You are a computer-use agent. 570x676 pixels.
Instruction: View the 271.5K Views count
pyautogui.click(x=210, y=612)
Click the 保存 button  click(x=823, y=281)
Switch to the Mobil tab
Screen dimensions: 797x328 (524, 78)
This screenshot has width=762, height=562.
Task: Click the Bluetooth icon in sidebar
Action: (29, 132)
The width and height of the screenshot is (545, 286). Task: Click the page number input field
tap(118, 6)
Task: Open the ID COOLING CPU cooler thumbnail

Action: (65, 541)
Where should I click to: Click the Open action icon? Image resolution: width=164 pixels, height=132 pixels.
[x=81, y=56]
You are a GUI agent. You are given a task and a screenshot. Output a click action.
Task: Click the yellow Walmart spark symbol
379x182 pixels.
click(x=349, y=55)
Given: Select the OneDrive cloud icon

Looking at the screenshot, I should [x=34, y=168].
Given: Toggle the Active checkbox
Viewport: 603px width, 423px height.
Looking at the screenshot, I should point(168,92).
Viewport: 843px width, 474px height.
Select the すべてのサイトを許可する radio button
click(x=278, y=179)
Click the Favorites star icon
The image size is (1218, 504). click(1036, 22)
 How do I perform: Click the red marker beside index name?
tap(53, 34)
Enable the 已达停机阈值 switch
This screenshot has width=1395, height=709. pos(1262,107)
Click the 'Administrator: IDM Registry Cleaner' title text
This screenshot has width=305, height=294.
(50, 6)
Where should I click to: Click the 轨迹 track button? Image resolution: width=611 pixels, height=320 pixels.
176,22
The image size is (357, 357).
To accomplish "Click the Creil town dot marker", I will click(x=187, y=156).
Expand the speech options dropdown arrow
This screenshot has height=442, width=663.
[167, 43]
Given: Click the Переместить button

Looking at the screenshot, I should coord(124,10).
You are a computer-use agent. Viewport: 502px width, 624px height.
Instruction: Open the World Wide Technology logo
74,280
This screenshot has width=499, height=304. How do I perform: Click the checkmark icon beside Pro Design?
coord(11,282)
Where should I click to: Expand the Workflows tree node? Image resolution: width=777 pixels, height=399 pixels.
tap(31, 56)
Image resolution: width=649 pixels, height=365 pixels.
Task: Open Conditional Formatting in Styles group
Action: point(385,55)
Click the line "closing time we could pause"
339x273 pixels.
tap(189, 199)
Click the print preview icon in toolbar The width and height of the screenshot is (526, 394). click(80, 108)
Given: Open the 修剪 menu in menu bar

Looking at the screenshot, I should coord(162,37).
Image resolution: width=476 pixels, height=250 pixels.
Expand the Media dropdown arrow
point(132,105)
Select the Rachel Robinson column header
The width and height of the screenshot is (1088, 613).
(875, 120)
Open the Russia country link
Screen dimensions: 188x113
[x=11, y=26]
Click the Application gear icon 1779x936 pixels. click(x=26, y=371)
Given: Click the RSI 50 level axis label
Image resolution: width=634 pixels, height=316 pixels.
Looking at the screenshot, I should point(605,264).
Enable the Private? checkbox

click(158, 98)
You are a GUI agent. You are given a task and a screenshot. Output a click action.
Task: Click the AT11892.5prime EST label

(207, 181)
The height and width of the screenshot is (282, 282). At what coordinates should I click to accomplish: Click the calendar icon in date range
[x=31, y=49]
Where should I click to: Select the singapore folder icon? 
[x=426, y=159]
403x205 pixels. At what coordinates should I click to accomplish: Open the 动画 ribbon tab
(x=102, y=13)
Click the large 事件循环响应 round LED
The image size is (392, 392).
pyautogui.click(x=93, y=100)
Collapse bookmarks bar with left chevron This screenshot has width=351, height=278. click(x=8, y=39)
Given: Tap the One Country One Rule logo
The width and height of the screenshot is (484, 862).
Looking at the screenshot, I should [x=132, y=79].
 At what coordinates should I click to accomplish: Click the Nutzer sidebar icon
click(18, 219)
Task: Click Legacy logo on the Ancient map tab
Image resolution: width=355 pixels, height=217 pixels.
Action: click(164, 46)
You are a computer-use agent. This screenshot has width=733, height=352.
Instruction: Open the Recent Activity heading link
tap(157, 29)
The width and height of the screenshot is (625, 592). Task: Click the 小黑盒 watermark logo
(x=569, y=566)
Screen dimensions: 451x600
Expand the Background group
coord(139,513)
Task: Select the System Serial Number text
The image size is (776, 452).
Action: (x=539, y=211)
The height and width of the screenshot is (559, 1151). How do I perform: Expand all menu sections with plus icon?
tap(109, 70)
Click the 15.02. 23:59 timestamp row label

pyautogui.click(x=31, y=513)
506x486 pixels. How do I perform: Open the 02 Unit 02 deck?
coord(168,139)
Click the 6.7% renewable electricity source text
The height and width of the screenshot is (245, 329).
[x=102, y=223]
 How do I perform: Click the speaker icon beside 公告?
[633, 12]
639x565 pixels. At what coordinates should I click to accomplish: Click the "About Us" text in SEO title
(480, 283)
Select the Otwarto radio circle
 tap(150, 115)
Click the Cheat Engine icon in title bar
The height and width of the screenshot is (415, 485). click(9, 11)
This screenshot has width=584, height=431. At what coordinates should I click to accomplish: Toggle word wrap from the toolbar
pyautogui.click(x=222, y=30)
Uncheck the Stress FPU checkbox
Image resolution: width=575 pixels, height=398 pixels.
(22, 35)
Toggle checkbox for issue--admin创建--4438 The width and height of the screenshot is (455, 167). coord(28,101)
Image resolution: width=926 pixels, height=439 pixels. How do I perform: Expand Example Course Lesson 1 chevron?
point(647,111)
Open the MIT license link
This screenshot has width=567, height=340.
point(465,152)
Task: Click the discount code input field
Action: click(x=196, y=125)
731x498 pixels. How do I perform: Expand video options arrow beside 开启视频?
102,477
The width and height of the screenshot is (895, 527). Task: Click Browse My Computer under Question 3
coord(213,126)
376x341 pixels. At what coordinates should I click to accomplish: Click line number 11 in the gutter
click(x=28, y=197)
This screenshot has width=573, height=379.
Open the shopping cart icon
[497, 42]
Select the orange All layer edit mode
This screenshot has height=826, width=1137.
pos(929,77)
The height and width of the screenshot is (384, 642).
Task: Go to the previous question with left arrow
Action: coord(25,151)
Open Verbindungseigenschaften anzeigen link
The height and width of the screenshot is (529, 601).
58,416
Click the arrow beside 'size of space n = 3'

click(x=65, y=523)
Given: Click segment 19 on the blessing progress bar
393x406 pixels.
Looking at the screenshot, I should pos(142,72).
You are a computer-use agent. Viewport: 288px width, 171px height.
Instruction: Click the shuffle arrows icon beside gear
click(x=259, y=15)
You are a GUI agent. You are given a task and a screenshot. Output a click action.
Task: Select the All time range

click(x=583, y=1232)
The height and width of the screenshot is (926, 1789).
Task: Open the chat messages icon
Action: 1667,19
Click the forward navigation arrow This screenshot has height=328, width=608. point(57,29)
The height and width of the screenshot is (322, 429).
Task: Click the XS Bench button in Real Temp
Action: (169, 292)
+---+
### Instructions to follow
In the entries above, find the line holding "Task: Click Legacy" and the line holding "This screenshot has width=573, height=379."; print both of them and every line between, exactly, and nothing else.

### Finished task
Task: Click Legacy logo on the Ancient map tab
Image resolution: width=355 pixels, height=217 pixels.
Action: click(164, 46)
You are a computer-use agent. This screenshot has width=733, height=352.
Instruction: Open the Recent Activity heading link
tap(157, 29)
The width and height of the screenshot is (625, 592). Task: Click the 小黑盒 watermark logo
(x=569, y=566)
Screen dimensions: 451x600
Expand the Background group
coord(139,513)
Task: Select the System Serial Number text
The image size is (776, 452).
Action: (x=539, y=211)
The height and width of the screenshot is (559, 1151). How do I perform: Expand all menu sections with plus icon?
tap(109, 70)
Click the 15.02. 23:59 timestamp row label

pyautogui.click(x=31, y=513)
506x486 pixels. How do I perform: Open the 02 Unit 02 deck?
coord(168,139)
Click the 6.7% renewable electricity source text
The height and width of the screenshot is (245, 329).
[x=102, y=223]
 How do I perform: Click the speaker icon beside 公告?
[633, 12]
639x565 pixels. At what coordinates should I click to accomplish: Click the "About Us" text in SEO title
(480, 283)
Select the Otwarto radio circle
 tap(150, 115)
Click the Cheat Engine icon in title bar
The height and width of the screenshot is (415, 485). click(9, 11)
This screenshot has width=584, height=431. At what coordinates should I click to accomplish: Toggle word wrap from the toolbar
pyautogui.click(x=222, y=30)
Uncheck the Stress FPU checkbox
Image resolution: width=575 pixels, height=398 pixels.
(22, 35)
Toggle checkbox for issue--admin创建--4438 The width and height of the screenshot is (455, 167). coord(28,101)
Image resolution: width=926 pixels, height=439 pixels. How do I perform: Expand Example Course Lesson 1 chevron?
point(647,111)
Open the MIT license link
This screenshot has width=567, height=340.
point(465,152)
Task: Click the discount code input field
Action: click(x=196, y=125)
731x498 pixels. How do I perform: Expand video options arrow beside 开启视频?
102,477
The width and height of the screenshot is (895, 527). Task: Click Browse My Computer under Question 3
coord(213,126)
376x341 pixels. At what coordinates should I click to accomplish: Click line number 11 in the gutter
click(x=28, y=197)
This screenshot has width=573, height=379.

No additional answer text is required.